Yeniden Refah iktidarında adil sistem temelli hukuk sistematiği oluşturulurken yaşantımıza, inanışımıza, örf adet kurallarına,ahlak kurallarımıza yabancı ve kültürümüze son derece uzak ülke ve hukuk sitemlerinin yasa ve pahalarını değil; aziz milletimizin inanç ve geleneklerinden oluşan ulvi kıymetlerimiz temel alınacak; hayatın her alanında olduğu üzere yerlilik ve ulusallık kavramı önceliğimiz olacaktır. Bu sebeple özel hukuk alanındaki İsviçre ve Alman hukuku, ceza hukuku alanındaki İtalyan hukuku, yönetim hukuku alanındaki Fransız hukuku hegemonyası kırılacak; kültürümüze, yaşayışımıza, örf ve adetimize uygun ve herkesçe kabul edilebilir düzenlemeler yapılacaktır. Bu düzenlemeler yapılırken “yaptım oldu” anlayışı terk edilecektir. Düzenlemelerin ihdasında, akademisyenler, yüksek yargı mensupları, avukatlar, hâkim ve savcılar, sivil toplum kuruluşları, kanaat liderleri üzere toplumun geniş bir bölümünün fikri ve içtimai iştirakiyle yapılacak istişareler, çalıştaylar ve konferanslardan elde edilen tavsiye niteliğindeki notlar dikkate alınacaktır.
Kadınlarımızı, geleceğimizin teminatı yavrularımızı, ailelerimizi, hayvan dostlarımızı ve etrafımızı koruyacak faal düzenlemeler yapılacaktır. CEDAW ve İstanbul Mukavelesi’nin tüm yıkıcı tesirleri ortadan kaldırılacaktır. Şiddet göstereni konuttan uzaklaştırma metodu değil; ıslah ve rehabilitasyon metodu devreye alınacaktır. Bu süreç partimizin ortaya koyduğu “Aile Psikoloğu” modeliyle hasarsız bir halde nihayete erdirilecektir. Nafaka müddeti 1988 öncesine uygun olacak formda 1 yılla sonlandırılacaktır. Nafaka ölçüsü belirlenirken tarafların kusur durumu, boşanacak eşlerin yaşı, iş ve gelir durumları, müşterek çocuk olup olmadığı, eğitim düzeyi, işsiz ise iş bulma imkân ve müddetinin ne olacağı, evlilik mühleti, kaçıncı evlilik olduğu üzere kimi objektif kriterlerden istifade edilecek düzenlemeler yapılacaktır. Şayet mahkeme tarafından yapılacak tahkikat ve yargılama sonucunda boşanmada eşlerin eşit kusurlu olduğu ortaya çıkmış ise boşanmış eşlerin birbirine nafaka ödemeyeceğine yönelik karar verilmesinin önü açılacaktır. Nafaka mühletinin sonunda nafaka alacaklısının mağduriyeti hala devam ediyorsa, Türk Uygar Kanunu’nda düzenlenen öteki bir nafaka çeşidi olan “yardım nafakası” kuruluşunun devreye alınacak; bu da mümkün değil ise nafaka alacaklısına devlet tarafından maddi dayanak ya da istihdam sağlanacaktır.

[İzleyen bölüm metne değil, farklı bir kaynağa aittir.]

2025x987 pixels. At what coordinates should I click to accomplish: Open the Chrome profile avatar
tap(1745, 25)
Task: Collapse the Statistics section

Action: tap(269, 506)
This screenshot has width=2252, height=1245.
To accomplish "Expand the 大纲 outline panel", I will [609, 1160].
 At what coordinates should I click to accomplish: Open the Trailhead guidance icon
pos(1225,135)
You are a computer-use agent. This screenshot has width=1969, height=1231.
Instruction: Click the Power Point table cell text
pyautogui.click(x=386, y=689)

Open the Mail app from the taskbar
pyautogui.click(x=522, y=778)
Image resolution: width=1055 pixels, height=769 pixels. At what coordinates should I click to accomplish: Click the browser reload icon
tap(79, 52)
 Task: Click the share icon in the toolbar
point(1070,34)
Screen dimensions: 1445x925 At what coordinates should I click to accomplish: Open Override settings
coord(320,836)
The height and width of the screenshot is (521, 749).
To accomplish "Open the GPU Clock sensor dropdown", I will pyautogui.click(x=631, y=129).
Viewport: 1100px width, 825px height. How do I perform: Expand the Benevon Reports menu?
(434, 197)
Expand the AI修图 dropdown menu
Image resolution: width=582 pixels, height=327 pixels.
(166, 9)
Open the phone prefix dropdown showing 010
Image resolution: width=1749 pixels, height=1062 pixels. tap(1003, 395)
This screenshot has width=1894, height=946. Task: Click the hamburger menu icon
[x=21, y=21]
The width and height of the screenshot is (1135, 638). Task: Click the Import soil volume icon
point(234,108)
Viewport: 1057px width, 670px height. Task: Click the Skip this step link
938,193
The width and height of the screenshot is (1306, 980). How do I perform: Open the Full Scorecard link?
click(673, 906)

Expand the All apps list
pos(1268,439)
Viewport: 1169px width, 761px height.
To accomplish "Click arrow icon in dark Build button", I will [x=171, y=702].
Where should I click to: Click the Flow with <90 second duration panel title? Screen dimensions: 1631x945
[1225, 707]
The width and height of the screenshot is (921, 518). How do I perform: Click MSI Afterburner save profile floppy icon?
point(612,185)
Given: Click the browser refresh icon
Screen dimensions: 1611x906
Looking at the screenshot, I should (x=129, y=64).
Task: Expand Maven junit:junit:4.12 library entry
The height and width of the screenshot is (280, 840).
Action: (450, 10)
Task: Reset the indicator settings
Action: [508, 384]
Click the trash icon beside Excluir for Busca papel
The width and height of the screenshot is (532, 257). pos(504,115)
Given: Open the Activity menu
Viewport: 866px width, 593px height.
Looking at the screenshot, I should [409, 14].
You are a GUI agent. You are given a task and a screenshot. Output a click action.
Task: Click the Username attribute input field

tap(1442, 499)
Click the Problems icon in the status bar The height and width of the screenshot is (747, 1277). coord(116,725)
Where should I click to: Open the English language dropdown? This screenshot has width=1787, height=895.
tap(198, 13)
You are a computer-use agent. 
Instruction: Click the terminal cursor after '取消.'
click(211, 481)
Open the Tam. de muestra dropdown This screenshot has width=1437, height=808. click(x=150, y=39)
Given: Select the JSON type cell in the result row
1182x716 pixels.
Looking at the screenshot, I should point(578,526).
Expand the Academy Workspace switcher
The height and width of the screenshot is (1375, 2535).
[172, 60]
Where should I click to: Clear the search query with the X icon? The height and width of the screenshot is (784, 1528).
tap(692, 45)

Evlilik kurulmadan evvel nikah akdini gerçekleştirecek belediye tarafından eşlerin birbirlerine karşı olan yükümlülüklerine ait eğitimler verilecektir. Bu eğitimler sırasında evlenecek çiftlerin ruhsal, sosyolojik ve moral durumları ile ilgili değerlendirmeler yapılacak; gerekirse eksik olduğu tespit edilen veyahut pekiştirilmesi gereken his ve durumlarla ilgili olarak çiftlere takviye verilecektir. Desteklenen duruma ait belediye tarafından tanzim edilecek raporlar nizamlı bir halde Aile Bakanlığı ile paylaşılacak ve bakanlıkça toplumsal devlet prensibi doğrultusunda çiftlerin sağlıklı bir aile hayatı sürdürüp sürdürmediklerinin nizamlı takibi yapılacaktır. Bu bahiste partimizin “aile psikoloğu” projesi devreye alınacaktır. Böylelikle sağlıklı ve birbirine karşı yükümlülükleri konusunda haberdar, uzun soluklu, huzurlu ve keyifli evlilikler inşa edilecek ve birebir vakitte bu evliliklerden keyifli, özgüveni yüksek, geleceğe umutla bakan ve mefkureleri olan çocukların yetiştirilmesi temin edilecektir.”
Kaynak: Haberler.com
Veri politikasındaki amaçlarla sınırlı ve mevzuata uygun şekilde çerez konumlandırmaktayız. Detaylar için veri politikamızı inceleyebilirsiniz.